[Entries on target coordinates]
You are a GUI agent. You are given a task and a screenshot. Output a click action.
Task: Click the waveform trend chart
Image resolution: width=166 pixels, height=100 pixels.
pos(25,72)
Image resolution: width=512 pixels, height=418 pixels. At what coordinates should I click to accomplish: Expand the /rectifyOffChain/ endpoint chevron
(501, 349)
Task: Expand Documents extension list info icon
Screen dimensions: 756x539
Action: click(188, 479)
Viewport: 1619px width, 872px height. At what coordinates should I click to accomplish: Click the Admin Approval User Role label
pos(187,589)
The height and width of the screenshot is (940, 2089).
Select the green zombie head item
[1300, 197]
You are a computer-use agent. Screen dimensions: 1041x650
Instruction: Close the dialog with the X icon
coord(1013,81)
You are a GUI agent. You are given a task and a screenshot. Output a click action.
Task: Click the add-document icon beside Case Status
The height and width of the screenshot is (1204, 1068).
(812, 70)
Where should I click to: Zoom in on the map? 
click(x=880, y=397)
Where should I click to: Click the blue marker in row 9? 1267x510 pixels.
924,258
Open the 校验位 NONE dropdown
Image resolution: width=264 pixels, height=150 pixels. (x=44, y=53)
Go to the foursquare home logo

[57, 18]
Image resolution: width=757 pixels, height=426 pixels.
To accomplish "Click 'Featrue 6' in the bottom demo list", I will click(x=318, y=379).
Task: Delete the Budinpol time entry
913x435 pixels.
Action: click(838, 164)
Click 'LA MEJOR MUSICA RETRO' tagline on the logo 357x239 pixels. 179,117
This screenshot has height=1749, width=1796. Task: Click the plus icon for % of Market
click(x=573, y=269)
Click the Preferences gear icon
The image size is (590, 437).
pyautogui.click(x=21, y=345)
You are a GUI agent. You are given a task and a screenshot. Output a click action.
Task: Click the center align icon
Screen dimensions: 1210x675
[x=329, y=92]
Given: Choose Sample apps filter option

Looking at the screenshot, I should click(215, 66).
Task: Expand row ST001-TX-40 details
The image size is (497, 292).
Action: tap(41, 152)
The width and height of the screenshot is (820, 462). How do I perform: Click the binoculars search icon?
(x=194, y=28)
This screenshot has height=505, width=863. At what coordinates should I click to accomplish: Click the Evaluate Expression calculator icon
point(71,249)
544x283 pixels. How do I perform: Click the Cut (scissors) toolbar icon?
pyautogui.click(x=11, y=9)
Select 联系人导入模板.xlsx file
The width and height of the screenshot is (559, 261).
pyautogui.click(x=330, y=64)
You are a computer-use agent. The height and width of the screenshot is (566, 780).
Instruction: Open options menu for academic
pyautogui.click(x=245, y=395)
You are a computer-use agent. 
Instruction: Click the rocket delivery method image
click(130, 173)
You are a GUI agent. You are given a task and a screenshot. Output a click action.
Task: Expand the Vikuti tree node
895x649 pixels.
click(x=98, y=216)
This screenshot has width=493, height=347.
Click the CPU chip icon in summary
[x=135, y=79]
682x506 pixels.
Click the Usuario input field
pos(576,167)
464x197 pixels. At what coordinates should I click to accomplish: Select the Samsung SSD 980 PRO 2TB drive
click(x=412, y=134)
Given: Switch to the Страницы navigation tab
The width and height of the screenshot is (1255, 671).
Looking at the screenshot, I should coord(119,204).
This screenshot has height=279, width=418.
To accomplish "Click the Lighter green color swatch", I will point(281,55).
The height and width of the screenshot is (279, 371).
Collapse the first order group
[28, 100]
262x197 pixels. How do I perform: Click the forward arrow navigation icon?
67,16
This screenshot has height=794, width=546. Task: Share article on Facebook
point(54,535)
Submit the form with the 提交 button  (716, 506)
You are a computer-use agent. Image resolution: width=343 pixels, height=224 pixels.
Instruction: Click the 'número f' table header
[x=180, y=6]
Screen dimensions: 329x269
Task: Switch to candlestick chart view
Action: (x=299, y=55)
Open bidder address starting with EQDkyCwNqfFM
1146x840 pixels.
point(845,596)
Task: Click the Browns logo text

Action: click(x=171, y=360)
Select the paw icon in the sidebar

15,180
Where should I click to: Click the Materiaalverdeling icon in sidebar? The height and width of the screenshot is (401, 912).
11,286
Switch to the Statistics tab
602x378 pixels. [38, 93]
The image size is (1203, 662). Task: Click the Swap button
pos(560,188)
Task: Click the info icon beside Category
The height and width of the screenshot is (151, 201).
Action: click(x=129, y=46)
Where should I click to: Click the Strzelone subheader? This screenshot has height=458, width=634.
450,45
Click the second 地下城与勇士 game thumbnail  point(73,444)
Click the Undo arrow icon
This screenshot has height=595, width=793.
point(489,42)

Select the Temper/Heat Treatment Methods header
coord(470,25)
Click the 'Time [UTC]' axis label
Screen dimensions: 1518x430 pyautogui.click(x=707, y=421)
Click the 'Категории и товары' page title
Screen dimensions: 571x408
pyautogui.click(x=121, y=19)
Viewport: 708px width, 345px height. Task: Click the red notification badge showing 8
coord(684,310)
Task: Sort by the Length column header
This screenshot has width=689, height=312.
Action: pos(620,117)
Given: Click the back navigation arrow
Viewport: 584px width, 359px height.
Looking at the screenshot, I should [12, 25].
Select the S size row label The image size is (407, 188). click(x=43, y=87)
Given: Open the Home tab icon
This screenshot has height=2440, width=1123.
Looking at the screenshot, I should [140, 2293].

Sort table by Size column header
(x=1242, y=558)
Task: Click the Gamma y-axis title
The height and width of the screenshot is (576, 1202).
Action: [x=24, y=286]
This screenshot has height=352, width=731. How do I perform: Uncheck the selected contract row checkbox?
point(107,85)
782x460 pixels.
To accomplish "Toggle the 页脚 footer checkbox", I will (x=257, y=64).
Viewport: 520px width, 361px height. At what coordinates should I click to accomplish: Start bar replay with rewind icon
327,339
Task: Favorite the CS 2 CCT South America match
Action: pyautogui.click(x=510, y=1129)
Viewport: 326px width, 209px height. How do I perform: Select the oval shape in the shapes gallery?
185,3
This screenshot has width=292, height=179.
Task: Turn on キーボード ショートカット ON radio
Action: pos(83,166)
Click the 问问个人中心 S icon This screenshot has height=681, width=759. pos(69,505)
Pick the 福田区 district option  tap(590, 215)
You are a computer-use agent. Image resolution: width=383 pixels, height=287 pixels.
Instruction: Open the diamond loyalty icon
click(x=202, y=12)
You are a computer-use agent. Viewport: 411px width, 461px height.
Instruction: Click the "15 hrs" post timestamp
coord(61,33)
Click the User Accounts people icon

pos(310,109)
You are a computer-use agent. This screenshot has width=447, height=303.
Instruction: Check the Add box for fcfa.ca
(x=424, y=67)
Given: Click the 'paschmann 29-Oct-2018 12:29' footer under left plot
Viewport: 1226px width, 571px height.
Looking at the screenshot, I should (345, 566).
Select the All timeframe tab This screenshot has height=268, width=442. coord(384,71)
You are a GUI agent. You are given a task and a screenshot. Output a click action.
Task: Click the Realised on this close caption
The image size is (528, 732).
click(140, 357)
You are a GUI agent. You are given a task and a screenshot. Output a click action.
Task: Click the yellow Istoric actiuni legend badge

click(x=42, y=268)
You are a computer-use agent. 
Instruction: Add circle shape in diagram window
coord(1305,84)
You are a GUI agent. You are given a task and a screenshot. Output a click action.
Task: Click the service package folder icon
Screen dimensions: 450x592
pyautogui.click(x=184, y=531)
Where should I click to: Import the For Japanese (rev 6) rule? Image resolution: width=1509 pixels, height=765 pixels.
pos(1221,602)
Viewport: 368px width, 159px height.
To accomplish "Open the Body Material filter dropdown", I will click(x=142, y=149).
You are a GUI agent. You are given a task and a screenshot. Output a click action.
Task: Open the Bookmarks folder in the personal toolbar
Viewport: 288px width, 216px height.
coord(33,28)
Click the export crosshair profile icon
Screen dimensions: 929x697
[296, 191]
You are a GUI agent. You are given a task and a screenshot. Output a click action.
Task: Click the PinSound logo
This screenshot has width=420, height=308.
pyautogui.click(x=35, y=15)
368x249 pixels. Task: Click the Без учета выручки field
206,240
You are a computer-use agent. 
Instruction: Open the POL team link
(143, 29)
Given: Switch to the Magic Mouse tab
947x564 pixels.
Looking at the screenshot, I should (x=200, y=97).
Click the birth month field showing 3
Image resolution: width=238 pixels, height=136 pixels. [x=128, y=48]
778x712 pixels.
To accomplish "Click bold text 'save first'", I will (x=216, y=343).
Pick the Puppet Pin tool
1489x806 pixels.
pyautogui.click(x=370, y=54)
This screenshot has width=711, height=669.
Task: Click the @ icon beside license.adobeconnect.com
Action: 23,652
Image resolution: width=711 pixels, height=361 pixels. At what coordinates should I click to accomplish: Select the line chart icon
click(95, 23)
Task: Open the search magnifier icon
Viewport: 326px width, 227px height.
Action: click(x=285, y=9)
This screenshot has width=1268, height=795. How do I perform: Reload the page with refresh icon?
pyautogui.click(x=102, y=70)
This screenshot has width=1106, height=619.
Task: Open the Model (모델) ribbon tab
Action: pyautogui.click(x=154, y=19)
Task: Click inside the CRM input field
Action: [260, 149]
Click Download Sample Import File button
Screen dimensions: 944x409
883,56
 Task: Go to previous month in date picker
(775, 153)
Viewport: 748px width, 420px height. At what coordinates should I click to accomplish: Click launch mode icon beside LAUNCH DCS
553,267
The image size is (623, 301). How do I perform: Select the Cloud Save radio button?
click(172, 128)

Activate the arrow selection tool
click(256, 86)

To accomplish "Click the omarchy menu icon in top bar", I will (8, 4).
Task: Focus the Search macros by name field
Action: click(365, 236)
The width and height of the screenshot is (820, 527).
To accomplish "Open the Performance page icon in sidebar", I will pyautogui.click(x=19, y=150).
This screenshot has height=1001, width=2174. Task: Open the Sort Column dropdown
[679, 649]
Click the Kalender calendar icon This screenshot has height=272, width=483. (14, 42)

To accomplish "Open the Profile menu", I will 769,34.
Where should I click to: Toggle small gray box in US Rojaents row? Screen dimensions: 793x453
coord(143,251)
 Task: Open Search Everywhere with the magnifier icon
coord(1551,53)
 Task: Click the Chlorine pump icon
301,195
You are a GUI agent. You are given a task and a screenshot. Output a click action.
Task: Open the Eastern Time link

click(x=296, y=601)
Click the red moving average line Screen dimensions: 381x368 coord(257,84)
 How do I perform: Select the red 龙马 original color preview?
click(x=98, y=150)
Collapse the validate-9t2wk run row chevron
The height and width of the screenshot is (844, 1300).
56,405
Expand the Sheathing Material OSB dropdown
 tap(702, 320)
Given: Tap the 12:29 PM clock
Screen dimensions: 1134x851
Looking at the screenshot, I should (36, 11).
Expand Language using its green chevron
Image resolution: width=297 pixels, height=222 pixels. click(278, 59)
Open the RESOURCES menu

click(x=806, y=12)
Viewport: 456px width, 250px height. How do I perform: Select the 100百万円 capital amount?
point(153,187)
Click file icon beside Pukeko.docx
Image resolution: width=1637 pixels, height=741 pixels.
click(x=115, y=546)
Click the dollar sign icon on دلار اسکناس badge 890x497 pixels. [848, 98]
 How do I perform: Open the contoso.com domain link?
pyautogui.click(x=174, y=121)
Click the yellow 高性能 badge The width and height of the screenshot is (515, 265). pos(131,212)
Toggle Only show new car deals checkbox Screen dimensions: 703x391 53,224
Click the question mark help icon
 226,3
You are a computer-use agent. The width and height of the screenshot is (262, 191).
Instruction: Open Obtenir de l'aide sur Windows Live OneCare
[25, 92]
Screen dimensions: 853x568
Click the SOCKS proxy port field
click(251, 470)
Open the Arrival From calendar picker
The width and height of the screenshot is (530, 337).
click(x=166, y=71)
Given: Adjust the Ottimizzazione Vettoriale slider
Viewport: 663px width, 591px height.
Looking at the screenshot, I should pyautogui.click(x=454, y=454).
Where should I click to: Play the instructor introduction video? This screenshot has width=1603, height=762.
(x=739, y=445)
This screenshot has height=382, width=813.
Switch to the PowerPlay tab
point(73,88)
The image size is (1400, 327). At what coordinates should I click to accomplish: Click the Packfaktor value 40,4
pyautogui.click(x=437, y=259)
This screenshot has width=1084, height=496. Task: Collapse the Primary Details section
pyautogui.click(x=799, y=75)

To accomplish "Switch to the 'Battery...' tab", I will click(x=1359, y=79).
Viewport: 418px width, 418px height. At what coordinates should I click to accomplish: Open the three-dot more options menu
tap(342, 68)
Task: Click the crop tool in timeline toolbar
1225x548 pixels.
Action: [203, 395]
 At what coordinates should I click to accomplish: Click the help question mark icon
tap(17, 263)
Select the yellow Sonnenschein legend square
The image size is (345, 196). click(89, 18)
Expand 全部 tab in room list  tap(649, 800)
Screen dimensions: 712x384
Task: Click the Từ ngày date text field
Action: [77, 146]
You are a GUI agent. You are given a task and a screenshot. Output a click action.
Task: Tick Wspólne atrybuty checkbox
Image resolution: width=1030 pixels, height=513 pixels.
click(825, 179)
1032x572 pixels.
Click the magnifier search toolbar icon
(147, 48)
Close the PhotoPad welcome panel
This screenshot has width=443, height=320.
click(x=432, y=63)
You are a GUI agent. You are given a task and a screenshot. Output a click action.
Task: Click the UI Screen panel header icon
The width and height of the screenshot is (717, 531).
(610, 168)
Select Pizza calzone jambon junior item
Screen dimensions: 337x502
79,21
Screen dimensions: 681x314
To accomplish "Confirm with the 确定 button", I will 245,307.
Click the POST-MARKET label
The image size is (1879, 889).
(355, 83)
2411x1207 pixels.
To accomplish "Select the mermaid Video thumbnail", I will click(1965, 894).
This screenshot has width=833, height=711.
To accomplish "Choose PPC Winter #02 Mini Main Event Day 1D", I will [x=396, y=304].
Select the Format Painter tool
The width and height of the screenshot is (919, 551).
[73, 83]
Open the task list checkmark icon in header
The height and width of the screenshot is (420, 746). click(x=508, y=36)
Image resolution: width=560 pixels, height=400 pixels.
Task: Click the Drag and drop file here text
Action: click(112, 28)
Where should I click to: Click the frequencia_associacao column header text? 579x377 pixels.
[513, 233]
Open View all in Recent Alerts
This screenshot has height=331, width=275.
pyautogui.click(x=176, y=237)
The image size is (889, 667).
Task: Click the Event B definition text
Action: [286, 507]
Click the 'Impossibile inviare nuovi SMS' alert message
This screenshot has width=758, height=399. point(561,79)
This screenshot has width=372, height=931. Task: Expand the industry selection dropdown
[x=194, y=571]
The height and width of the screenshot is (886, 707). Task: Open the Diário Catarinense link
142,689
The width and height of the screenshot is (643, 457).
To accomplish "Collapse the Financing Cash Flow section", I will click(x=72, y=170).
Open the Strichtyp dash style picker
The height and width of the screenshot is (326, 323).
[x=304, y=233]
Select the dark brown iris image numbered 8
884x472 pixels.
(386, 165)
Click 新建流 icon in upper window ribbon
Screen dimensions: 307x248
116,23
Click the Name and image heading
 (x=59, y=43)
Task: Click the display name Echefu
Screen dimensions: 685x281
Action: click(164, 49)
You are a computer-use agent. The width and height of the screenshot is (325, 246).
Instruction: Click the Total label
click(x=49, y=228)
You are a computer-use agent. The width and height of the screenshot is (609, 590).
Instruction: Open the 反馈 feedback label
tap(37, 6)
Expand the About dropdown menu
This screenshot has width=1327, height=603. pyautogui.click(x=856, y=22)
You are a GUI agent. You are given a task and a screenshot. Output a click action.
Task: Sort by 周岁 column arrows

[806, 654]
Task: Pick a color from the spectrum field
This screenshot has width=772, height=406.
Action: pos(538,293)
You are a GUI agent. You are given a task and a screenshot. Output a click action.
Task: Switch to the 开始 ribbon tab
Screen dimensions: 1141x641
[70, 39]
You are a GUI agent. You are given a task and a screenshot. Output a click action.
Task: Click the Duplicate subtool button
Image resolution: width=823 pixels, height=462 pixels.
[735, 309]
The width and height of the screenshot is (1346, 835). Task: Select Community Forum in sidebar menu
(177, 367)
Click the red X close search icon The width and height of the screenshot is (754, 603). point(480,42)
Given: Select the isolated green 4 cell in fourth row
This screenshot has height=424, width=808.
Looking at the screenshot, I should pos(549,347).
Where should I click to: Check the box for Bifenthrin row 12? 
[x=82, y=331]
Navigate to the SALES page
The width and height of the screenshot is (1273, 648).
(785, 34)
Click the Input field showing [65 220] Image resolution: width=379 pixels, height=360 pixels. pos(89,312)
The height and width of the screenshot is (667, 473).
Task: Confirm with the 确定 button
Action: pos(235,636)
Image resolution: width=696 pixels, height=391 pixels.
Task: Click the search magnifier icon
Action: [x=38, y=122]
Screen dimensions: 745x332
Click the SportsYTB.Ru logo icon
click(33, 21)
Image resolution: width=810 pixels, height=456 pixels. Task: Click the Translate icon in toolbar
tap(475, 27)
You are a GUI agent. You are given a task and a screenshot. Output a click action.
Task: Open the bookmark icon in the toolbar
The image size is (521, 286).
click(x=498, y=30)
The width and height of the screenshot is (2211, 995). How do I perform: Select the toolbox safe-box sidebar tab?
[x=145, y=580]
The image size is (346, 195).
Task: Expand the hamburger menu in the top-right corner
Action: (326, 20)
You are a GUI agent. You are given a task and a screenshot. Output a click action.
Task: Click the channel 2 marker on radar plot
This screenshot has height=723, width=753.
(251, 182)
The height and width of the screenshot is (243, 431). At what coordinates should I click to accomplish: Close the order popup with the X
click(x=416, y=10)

### BRIEF
Copy the lines from the one containing "Given: Switch to the Magic Mouse tab" through the one containing "Action: 23,652", inclusive, exactly as they appear.

### WRITTEN SOLUTION
Given: Switch to the Magic Mouse tab
947x564 pixels.
Looking at the screenshot, I should (x=200, y=97).
Click the birth month field showing 3
Image resolution: width=238 pixels, height=136 pixels. [x=128, y=48]
778x712 pixels.
To accomplish "Click bold text 'save first'", I will (x=216, y=343).
Pick the Puppet Pin tool
1489x806 pixels.
pyautogui.click(x=370, y=54)
This screenshot has width=711, height=669.
Task: Click the @ icon beside license.adobeconnect.com
Action: 23,652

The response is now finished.